In the passage on histone-modification aging clocks, why were clocks built that combine H3K27ac and H3K9me3 within the heart and within the blood? Answer in one to three sentences.

## [Source passage]
^^^^^^^^
Because our initial analyses were based on individual histone modifications, we next evaluated whether integrating multiple histone marks within the same tissue improves age prediction accuracy and robustness. To this end, in addition to the tissue-specific single-mark clocks, we generated cross-histone modification clocks by integrating all available histone modifications within each tissue. Prediction accuracy was evaluated using RMSE, MAE, and Pearson’s r. Compared with tissue-specific single-mark clocks, cross-histone modification clocks showed only limited improvements in RMSE and MAE, outperforming 13.9 to 34.9% of all tissue-specific single-mark models, but failing to exceed the best-performing single tissue–single mark clocks (SI Appendix, Fig. S7A). When evaluated using Pearson’s r, cross-histone modification clocks consistently underperformed most single-mark models, indicating a reduced ability to capture coherent age-associated trends across samples. To further examine whether combining complementary chromatin features could improve model performance, we additionally constructed clocks integrating two histone modifications with low genome-wide signal correlation, H3K27ac and H3K9me3, separately within the heart and blood. However, neither the heart nor the blood H3K27ac + H3K9me3 combined clock outperformed the corresponding tissue-specific single-mark clocks in terms of RMSE, MAE, or Pearson’s r (SI Appendix, Fig. S7A). We further assessed model robustness by introducing increasing levels of artificial Gaussian noise. Cross-histone modification clocks, including the heart and blood H3K27ac + H3K9me3 models, generally exhibited reduced robustness compared with tissue-specific single-mark clocks, as reflected by a more pronounced increase in relative RMSE under noise perturbation (SI Appendix, Fig. S7B). In contrast, tissue-specific single-mark clocks maintained more stable performance across noise levels. Together, these results indicate that integrating multiple histone modifications within the same tissue does not enhance age prediction accuracy or robustness. Instead, combining distinct histone marks may dilute or obscure mark-specific aging signals, resulting in diminished predictive performance and reduced sensitivity to age-associated variation.
Given that the correlation patterns between histone mark enrichment and aging exhibit unimodal, bimodal, or even trimodal distributions across different tissues and histone marks (SI Appendix, Fig. S4), this variability influenced the number of peaks included in the models. We further investigated whether the number of peaks input into the model, which are peaks potentially related to aging and used for modeling, was significantly associated with the number of features selected by the model and with model performance. Spearman correlation analysis showed no significant association between the number of input peaks and the number of features selected by the model (Spearman’s r = 0.18, P = 0.29). However, as expected, a higher number of input peaks was significantly correlated with improved prediction performance (SI Appendix, Fig. S8). This finding likely reflects that including more peaks captures richer epigenetic information within the tissue.
^^^^^^^^
## [Information shown]
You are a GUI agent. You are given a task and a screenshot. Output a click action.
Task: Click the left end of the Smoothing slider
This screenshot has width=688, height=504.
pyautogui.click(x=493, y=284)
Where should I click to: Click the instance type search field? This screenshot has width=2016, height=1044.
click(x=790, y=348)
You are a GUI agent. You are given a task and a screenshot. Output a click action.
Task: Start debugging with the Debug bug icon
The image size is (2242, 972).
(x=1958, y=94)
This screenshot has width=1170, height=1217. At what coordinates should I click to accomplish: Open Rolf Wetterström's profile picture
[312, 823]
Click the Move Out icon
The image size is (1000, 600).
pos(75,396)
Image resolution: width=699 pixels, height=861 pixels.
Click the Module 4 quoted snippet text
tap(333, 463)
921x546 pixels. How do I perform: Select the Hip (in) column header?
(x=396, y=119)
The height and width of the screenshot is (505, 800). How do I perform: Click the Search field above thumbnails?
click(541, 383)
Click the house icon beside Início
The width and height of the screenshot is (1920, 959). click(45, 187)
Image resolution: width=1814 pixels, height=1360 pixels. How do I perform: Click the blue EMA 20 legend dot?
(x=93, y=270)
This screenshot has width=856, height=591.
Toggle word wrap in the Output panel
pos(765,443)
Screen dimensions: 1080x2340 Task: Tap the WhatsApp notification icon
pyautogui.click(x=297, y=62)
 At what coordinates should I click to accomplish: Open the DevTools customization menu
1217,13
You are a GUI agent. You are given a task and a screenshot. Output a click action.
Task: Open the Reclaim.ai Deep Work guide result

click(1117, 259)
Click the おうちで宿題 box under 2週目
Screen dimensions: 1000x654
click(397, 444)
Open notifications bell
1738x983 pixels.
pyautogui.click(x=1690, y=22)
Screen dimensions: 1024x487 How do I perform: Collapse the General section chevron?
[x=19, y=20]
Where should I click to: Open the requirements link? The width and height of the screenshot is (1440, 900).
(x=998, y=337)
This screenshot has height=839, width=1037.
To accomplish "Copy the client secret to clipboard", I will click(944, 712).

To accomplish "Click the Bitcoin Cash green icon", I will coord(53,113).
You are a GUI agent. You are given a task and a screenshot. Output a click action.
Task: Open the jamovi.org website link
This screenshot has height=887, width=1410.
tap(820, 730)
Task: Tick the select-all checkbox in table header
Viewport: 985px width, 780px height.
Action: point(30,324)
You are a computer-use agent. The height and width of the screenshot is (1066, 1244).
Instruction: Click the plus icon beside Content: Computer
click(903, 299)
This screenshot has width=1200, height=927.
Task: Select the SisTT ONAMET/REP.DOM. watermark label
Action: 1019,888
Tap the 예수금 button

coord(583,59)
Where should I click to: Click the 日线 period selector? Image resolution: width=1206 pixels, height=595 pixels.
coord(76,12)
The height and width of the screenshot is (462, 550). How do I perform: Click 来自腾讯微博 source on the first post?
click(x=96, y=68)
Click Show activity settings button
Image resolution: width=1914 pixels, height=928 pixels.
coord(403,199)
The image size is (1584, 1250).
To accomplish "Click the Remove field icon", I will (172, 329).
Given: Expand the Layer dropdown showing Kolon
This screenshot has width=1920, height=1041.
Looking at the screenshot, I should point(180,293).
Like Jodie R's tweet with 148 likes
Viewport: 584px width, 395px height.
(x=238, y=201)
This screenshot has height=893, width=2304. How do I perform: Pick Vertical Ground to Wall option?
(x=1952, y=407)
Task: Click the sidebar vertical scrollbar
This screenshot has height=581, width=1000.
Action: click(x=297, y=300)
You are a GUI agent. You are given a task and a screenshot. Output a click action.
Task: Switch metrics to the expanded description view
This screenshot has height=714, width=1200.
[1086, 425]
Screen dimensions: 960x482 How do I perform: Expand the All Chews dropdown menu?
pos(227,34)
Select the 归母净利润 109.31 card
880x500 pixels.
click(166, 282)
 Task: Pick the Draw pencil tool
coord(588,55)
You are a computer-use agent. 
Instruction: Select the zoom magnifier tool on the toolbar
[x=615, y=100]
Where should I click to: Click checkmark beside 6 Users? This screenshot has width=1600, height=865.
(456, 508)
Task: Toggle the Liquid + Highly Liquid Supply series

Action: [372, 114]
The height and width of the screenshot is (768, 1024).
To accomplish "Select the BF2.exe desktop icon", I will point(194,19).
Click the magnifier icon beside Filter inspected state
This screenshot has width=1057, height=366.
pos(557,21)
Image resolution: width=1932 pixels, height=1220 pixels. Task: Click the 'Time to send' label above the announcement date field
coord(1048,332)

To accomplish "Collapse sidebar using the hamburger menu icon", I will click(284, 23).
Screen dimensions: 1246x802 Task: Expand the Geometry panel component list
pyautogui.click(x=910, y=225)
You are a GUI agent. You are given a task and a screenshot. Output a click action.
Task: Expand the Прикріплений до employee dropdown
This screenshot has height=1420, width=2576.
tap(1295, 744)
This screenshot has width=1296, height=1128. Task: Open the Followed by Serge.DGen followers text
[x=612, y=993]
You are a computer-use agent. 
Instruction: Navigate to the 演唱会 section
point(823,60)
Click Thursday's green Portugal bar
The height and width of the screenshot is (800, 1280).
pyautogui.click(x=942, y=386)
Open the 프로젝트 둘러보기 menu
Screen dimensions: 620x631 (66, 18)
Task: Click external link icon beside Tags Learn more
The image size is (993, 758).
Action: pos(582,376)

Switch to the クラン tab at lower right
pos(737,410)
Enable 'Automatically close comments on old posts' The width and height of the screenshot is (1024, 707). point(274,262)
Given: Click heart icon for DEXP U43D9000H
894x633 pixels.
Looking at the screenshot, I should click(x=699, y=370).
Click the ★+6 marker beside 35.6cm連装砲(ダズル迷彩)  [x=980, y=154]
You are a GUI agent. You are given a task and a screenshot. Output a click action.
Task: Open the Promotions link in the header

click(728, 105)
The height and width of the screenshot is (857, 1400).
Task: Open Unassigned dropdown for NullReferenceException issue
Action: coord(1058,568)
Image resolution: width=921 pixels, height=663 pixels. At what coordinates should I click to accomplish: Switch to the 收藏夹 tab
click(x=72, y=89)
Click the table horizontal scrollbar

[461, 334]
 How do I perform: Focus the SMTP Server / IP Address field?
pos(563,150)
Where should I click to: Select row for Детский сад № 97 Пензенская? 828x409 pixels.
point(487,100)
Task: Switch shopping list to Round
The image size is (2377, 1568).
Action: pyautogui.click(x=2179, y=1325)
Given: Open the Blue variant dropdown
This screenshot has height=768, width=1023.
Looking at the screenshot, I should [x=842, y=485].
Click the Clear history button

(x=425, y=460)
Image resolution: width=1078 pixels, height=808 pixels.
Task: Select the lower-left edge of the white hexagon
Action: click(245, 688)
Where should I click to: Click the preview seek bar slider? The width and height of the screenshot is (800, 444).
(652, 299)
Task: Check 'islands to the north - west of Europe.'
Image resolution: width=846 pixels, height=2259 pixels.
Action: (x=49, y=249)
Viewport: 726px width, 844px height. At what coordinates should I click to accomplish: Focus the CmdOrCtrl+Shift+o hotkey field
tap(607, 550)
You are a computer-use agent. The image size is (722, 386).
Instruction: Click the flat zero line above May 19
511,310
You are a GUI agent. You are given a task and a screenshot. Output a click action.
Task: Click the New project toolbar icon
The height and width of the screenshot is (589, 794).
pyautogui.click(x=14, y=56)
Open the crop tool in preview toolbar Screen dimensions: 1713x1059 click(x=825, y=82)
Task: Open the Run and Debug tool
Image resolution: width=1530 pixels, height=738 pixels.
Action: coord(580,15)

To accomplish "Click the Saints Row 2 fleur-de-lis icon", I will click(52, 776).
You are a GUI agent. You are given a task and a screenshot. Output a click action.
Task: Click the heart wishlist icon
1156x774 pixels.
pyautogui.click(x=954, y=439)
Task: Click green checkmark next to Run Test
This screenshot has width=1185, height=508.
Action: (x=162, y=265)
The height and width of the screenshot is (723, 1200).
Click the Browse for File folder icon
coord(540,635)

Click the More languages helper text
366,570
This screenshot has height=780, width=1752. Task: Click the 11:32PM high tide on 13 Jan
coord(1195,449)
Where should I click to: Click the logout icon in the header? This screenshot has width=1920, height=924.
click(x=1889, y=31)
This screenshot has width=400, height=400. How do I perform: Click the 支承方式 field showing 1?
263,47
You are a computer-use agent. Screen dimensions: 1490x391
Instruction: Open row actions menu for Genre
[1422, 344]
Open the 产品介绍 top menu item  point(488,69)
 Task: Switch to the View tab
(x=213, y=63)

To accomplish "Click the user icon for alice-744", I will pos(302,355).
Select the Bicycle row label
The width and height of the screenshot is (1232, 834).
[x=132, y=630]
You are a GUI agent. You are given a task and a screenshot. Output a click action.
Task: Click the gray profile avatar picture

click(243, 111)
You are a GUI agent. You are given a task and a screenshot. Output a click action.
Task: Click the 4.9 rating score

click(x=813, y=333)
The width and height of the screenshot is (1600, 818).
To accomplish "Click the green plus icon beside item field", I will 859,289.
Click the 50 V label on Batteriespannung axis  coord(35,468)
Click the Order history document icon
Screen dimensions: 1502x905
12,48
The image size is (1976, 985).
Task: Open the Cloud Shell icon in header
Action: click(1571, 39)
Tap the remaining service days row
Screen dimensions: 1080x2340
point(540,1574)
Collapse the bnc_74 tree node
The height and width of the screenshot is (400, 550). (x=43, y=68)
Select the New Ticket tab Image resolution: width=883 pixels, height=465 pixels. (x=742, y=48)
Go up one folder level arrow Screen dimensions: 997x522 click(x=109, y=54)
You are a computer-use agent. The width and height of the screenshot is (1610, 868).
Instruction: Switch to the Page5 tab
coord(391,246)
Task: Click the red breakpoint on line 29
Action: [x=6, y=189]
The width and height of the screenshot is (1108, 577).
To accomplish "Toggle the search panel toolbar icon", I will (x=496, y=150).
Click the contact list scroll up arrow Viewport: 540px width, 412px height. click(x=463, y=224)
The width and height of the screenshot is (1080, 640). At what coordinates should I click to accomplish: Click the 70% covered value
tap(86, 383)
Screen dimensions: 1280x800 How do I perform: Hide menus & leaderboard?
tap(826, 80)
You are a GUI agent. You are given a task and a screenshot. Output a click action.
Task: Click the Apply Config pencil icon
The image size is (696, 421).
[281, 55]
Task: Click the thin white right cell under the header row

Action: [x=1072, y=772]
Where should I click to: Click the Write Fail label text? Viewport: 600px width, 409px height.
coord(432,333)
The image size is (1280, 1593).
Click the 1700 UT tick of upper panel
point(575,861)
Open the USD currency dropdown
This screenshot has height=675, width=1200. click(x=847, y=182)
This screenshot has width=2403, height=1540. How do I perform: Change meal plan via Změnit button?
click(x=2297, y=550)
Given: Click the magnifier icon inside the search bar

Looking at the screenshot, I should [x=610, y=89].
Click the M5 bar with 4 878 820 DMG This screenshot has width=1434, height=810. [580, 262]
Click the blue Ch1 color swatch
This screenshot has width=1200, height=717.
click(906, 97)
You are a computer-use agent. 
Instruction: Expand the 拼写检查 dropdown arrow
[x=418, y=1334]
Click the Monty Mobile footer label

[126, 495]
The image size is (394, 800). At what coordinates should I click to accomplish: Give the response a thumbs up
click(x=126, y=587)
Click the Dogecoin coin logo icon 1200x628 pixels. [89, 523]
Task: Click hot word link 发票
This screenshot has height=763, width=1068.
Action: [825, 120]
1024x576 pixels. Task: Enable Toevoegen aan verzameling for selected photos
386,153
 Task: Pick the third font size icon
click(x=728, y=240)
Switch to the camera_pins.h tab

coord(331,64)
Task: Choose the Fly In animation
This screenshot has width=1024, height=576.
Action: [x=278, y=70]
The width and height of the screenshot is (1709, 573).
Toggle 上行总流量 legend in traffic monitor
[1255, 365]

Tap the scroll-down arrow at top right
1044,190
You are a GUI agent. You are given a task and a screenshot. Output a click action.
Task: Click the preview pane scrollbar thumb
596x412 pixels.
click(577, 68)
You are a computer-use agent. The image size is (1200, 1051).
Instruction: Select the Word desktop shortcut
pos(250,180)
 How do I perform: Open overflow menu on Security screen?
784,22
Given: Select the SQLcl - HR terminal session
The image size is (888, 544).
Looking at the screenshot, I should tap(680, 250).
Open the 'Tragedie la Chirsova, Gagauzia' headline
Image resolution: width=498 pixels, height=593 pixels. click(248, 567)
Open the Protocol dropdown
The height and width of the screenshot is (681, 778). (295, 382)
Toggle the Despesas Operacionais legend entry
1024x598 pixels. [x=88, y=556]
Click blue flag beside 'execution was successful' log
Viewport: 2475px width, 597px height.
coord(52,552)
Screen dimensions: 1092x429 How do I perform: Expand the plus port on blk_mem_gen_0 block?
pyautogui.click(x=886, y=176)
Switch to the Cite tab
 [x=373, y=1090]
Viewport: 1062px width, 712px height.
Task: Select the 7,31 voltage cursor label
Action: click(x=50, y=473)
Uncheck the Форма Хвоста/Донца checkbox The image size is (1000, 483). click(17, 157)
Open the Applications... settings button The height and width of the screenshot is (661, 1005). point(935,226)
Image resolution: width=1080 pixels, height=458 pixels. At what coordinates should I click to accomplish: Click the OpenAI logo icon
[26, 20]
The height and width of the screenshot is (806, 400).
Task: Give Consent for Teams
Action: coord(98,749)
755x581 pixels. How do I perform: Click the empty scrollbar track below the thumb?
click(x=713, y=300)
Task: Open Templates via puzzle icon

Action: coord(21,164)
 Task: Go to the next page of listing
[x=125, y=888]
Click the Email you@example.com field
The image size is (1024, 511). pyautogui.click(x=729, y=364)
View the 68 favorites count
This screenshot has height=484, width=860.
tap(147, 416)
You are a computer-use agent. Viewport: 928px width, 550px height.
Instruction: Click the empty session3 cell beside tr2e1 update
^^^^^^^^
## [Result of the exercise]
They were built to test whether combining complementary chromatin features could improve model performance. H3K27ac and H3K9me3 were paired because the two marks have low genome-wide signal correlation.